Yeah. There is something too, many cultures that have that attitude of rest towards the postpartum period, which makes sense when you think about it, to slow down after doing something so difficult.

Ruth Greene:

Yes.

Rebecca Dekker:

Yeah. And what about your other, your birth experiences? So how many children have you had there?

Ruth Greene:

So I have four children, and three of them were born in China and one of them in the United States due to just visa things. At the time, we were applying for new visas, so we happened to be in the States, but my second one was born at the same hospital, and it was really interesting in that it followed the same pattern but on hyper speed. So, again, I did the stairs up and down, up and down. I went and laid down. I was exactly 40 weeks plus four days, went and laid down, contractions started. They were one minute apart. I’m sorry, they were four minutes apart and one minute long, and I was like, “I am not staying up all night again.” And so, I was like, “I’m going to go to sleep.”

So I went to sleep and I woke up in full labor. I was like, “I’m going to take a shower.” And I was like, “I can’t lift my leg to get out of the tub.” This was the dumbest thing I’ve ever done, and I’m hollering for my husband, and we call our friend who was driving us to the hospital. Oh, I should back up a little bit. And I talked about how I didn’t like having the translator with the first birth. So when I was pregnant with my second, I studied like crazy all day, every day. And so, I was my own translator in that birth.

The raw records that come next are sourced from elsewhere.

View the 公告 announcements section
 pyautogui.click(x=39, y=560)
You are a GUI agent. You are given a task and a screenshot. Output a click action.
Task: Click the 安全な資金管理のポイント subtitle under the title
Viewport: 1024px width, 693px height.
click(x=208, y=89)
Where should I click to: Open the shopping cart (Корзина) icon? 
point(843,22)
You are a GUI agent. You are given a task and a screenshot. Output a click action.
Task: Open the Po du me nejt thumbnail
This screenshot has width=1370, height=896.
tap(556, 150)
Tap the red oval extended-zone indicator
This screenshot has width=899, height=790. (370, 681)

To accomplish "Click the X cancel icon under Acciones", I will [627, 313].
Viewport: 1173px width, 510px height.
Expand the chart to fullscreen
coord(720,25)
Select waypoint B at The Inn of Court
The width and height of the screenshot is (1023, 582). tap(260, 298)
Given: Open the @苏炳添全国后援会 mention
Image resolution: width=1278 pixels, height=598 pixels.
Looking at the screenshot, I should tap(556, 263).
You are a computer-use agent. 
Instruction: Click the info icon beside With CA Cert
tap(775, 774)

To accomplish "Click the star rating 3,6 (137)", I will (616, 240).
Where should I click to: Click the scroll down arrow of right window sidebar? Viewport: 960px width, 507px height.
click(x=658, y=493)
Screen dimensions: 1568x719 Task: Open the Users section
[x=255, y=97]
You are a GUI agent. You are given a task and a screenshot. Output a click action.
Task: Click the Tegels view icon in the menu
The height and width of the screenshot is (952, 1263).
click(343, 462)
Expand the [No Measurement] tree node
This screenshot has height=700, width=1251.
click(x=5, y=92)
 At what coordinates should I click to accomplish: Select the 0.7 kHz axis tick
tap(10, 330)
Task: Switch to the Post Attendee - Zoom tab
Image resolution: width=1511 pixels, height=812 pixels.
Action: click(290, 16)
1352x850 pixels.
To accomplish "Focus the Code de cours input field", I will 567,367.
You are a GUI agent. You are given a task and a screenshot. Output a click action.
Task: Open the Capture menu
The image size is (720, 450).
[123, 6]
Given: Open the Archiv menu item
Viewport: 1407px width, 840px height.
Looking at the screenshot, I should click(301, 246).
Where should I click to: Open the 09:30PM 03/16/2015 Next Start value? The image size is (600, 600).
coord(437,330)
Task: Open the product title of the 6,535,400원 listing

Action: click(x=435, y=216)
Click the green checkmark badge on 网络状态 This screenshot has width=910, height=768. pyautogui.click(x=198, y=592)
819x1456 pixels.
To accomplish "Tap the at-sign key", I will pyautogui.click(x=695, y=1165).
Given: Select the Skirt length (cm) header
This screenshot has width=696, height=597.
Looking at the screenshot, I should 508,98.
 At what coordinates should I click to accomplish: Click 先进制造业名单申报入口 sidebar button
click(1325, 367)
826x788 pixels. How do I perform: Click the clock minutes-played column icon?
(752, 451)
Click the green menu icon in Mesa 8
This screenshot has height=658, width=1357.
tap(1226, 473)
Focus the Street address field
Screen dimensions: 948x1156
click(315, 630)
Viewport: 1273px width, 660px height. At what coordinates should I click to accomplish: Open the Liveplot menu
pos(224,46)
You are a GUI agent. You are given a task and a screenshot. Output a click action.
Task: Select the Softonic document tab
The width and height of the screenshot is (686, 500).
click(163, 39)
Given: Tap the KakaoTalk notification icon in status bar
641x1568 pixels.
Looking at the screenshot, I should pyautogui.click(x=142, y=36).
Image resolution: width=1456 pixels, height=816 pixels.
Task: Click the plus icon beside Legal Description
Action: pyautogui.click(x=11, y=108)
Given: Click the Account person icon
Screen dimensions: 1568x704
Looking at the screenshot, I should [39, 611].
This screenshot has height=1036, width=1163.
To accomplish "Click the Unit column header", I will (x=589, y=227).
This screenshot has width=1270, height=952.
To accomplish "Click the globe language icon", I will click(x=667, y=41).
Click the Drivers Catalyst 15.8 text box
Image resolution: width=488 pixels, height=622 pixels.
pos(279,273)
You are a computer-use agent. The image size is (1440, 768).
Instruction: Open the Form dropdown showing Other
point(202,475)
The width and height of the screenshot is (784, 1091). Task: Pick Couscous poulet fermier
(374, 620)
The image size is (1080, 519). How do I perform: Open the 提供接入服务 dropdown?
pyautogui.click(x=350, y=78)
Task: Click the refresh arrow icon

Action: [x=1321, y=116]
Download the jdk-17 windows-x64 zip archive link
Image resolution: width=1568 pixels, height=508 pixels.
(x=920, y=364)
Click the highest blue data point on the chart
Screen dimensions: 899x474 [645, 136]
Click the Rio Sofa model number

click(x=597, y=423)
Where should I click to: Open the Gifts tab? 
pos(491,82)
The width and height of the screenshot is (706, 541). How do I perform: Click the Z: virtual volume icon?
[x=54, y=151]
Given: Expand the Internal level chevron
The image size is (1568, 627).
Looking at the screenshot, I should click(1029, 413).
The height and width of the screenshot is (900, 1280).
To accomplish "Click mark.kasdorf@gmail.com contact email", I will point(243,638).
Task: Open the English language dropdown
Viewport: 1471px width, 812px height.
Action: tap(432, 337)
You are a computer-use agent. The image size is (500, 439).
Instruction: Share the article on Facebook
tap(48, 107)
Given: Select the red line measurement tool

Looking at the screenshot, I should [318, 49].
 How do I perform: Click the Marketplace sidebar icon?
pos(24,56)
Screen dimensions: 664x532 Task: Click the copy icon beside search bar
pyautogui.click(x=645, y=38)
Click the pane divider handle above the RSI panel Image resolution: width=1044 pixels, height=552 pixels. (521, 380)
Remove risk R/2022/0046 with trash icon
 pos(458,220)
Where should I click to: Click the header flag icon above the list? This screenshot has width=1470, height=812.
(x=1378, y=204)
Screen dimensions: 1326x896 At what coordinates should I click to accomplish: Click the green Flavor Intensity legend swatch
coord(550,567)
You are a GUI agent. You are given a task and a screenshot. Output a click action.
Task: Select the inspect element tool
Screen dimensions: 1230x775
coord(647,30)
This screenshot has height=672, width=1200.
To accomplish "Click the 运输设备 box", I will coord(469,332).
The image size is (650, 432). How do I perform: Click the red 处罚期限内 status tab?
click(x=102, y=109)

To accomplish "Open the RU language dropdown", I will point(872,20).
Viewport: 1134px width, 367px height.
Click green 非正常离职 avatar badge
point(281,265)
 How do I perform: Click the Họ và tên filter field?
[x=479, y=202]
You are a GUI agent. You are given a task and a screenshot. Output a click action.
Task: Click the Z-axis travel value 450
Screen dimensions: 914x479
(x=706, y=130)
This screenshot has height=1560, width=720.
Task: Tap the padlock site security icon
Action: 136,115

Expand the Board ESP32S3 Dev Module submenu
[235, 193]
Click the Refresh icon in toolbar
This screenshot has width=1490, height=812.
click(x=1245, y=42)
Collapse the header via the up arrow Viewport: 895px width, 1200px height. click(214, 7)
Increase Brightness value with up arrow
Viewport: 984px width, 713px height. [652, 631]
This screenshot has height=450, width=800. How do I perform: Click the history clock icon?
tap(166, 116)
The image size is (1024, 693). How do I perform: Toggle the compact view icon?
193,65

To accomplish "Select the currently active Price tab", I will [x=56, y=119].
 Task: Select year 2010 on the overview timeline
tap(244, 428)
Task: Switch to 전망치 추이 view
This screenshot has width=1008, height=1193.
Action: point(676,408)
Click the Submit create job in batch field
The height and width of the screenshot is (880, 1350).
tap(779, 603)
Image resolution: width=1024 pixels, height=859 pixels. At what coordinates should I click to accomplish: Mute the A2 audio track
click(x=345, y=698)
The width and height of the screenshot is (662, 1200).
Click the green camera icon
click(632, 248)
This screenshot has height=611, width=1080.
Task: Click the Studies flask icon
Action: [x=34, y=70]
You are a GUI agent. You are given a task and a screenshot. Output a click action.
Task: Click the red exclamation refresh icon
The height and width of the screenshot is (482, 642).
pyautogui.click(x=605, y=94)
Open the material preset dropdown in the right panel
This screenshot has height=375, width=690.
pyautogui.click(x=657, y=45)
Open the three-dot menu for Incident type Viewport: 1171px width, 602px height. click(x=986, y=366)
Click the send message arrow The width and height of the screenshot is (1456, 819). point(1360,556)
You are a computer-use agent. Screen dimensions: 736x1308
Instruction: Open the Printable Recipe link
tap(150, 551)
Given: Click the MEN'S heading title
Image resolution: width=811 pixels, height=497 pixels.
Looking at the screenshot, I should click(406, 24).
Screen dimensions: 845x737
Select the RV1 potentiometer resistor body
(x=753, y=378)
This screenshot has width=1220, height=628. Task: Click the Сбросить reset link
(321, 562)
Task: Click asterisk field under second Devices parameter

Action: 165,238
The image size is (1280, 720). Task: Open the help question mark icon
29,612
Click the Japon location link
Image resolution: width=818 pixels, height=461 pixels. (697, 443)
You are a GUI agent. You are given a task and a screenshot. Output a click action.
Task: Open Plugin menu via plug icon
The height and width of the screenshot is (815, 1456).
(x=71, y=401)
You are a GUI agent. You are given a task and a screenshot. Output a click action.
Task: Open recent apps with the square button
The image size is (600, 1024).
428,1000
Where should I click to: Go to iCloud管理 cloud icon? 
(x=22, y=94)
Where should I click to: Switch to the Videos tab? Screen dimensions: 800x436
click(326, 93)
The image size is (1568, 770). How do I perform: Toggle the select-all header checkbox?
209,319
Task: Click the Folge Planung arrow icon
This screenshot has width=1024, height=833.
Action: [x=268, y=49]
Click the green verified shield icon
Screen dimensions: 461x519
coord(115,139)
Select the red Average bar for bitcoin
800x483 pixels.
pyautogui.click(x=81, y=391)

And so, that was a different element, and then we had a friend. We didn’t use that liaison service at all. We had a friend that drove us down to the hospital. And so, got to the hospital. The funny story about that birth is that I arrive, I’m already four and a half centimeters dilated, and it’s full labor, and they’re like, “And what medications are you allergic to?” And again, I’m my own translator, and I have not thought to study the names of medications. And at this point, we didn’t have Google Translate, or at least not very well accessible. We didn’t have smartphones and stuff.

And so, I’m trying to explain, “Well, I might be allergic to Vicodin, but it doesn’t apply to labor.” And they’re like, “But what does it do?” And I’m like, “Well, it’s like a pain medicine. If you had a really big pain, like you broke your arm, then you would want to use this medicine.” And so, they’re like, “We don’t know what you’re talking about.” I’m like, “It’s okay. It really doesn’t matter.” But then he was born really fast, I think an hour and a half after I arrived at the hospital, and I did have some tearing and they’re like, “So we don’t know what pain medicine that you’re allergic to, so we can’t give you anything to stitch you up.”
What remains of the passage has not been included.